La rencontre n’a pas déstabilisé le magistrat qui a opposé à Tirsa un moyen d’ordre public : celui de l’irrecevabilité de la requête. Un moyen qui met fin à l’audience puisqu’il empêche d’analyser la requête au fond étant donné que celle-ci n’est même pas recevable. Selon lui, la requête formée par Tirsa est hors délai. Elle aurait dû la faire dans les 48 heures à partir du moment où la mesure a été prise à son encontre. Quel enfant de dix ans ne sait pas cela ? « Comment un vice-président du TGI  peut agir ainsi ? s’agace l’avocate. Ça ne peut pas s’arrêter là, tu ne peux pas soulever un moyen d’ordre public à une enfant qui ne peut pas se défendre. Même l’avocat de la préfecture n’a pas soulevé l’irrecevabilité de la requête ».

Tirsa est donc renvoyée au centre de rétention pour 24 heures supplémentaires. Elle y a déjà passé quatre jours. Ces deux ordonnances sont frappées d’appel. La CEDH est également saisie en urgence de la situation des deux jeunes filles. Il faudra attendre les audiences d’appel pour que le cadre procédural qui s’impose soit respecté. Un administrateur ad hoc sera désigné par le magistrat afin de représenter la jeune Tirsa, reconnue mineure isolée sur le territoire. C’est la première fois en cinq années d’exercice dans le département que l’avocate voit un administrateur ad hoc désigné pour représenter un mineur isolé entré sur le territoire en « kwassa kwassa ». En appel, la détention arbitraire est constatée et la mesure de rétention administrative annulée. Ni le juge des libertés et de la détention ayant relevé d’office une irrecevabilité dans l’affaire concernant Tirsa, ni le préfet n’ont souhaité s’exprimer.

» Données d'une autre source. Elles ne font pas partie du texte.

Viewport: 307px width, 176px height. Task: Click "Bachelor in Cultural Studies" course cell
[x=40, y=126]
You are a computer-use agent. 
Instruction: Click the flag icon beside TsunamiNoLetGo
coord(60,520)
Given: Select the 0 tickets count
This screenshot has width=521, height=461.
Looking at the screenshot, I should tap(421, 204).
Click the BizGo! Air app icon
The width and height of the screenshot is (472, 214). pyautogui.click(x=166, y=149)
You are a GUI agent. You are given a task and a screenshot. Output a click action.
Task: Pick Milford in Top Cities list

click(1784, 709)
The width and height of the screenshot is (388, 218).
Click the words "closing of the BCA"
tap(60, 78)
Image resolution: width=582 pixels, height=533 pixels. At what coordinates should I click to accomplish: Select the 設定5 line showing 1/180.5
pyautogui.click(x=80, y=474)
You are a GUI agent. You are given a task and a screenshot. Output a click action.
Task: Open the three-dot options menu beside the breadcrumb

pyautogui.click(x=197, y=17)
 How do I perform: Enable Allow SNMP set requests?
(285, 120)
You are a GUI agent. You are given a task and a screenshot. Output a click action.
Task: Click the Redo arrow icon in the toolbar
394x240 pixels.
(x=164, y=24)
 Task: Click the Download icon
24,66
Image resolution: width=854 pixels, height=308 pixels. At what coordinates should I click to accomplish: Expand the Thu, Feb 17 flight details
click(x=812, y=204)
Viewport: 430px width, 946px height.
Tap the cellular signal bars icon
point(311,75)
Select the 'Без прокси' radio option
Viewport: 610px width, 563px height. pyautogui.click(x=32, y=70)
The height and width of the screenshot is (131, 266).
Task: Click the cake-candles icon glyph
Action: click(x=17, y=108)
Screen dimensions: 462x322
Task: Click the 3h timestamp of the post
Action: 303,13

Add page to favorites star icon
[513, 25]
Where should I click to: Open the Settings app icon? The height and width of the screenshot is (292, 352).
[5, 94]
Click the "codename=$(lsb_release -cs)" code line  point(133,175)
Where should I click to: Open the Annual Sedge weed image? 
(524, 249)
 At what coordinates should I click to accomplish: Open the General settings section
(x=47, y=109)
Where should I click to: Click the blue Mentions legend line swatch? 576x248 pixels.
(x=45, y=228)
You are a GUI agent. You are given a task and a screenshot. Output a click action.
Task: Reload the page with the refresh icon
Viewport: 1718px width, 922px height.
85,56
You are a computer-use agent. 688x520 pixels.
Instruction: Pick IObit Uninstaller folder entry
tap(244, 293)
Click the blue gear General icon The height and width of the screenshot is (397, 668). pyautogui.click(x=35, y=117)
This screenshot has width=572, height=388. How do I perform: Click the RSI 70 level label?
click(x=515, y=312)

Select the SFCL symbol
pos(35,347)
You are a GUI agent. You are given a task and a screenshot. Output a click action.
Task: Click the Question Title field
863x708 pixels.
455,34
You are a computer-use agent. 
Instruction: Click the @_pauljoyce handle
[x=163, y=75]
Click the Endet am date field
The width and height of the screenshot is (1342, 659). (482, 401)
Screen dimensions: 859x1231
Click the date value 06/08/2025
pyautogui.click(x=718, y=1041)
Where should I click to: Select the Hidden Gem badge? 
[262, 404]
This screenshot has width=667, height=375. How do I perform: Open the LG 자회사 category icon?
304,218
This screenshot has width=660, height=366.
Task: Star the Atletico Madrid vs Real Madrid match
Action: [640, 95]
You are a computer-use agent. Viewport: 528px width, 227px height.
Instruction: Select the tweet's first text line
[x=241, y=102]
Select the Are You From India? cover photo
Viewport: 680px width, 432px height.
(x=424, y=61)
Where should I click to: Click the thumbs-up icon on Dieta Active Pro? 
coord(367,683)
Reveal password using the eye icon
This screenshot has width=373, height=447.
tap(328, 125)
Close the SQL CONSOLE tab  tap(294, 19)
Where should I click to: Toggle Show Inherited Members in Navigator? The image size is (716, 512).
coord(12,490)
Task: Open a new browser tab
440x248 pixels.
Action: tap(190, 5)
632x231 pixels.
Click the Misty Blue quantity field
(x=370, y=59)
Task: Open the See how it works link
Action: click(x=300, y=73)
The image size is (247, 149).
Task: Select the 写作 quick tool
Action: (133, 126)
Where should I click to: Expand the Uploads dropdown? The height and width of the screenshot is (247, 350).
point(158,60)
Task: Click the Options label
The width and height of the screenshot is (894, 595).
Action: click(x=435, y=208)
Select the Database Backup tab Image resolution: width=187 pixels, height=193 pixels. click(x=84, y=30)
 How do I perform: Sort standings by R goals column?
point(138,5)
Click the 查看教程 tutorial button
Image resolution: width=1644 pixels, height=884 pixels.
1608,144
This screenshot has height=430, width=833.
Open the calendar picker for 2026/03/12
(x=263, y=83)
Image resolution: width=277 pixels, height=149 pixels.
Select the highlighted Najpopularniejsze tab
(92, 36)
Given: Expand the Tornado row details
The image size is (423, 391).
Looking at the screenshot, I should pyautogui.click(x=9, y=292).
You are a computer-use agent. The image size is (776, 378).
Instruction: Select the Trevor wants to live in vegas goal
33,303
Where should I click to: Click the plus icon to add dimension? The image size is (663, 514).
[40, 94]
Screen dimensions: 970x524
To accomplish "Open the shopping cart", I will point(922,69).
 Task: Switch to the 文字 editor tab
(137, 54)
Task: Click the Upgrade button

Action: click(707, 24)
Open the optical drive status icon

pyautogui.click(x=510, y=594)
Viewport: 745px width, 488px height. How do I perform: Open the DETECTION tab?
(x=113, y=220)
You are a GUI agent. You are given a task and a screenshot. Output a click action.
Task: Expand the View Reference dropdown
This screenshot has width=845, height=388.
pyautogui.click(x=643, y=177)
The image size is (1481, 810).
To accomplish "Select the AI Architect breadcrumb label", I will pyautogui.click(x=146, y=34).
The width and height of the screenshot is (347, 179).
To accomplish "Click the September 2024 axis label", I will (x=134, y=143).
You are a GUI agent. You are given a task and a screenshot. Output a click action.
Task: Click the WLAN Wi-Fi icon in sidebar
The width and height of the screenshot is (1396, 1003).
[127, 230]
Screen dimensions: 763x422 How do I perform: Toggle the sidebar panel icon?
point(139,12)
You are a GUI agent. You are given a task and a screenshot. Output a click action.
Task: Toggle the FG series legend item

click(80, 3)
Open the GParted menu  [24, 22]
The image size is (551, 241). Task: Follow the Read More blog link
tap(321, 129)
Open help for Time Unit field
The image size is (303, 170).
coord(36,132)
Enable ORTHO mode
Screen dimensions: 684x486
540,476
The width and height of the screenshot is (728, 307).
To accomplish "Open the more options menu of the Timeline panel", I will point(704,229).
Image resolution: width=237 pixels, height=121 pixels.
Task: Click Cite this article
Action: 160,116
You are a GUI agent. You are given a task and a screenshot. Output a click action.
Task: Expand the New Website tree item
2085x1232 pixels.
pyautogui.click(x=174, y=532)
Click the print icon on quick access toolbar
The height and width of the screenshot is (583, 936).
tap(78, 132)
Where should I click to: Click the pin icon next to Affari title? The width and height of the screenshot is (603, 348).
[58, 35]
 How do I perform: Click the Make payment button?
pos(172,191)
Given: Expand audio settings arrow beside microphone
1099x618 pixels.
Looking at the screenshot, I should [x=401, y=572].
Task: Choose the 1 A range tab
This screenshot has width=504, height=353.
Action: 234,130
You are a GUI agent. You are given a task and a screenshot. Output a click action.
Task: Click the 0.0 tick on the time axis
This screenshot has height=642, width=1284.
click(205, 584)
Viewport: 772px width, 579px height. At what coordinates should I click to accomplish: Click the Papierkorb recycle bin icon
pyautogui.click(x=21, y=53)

« Les récents arrêts rendus par la Cour Européenne des Droits de l’Homme sont parfaitement ignorés »

« À chaque fois que la question des mineurs en rétention est soulevée, la simple apparence d’impartialité semble faire défaut, constate l’avocate, dépitée d’avoir autant à se battre pour de telles situations. Pourtant, la loi demande aux magistrats de juger avec impartialité. Les garanties minimales ne sont pas offertes à des enfants mineurs qui devraient mériter toute l’attention des autorités judiciaires et administratives. Les récents arrêts rendus par la Cour Européenne des Droits de l’Homme sont parfaitement ignorés ». De son point de vue, les autorités et les magistrats ne seraient plus dans l’ordre du droit mais celui de la morale. Ils jugeraient les parents qui envoient leurs enfants seuls à Mayotte en étant persuadés qu’ils ne pourront pas être expulsés.

Selon la CIMADE, association venant en aide aux étrangers, en 2015, à Mayotte, 4 300 enfants sont passés par un centre de rétention. Les textes de loi devaient paraître lointains à Me Ghaem quand, juste après cette affaire, elle s’est rendue à une journée d’études organisée par le GISTI (groupe d’information et de soutien des immigrés). Son intitulé ? « La faillite de l’État de droit : le symptôme de l’étranger ».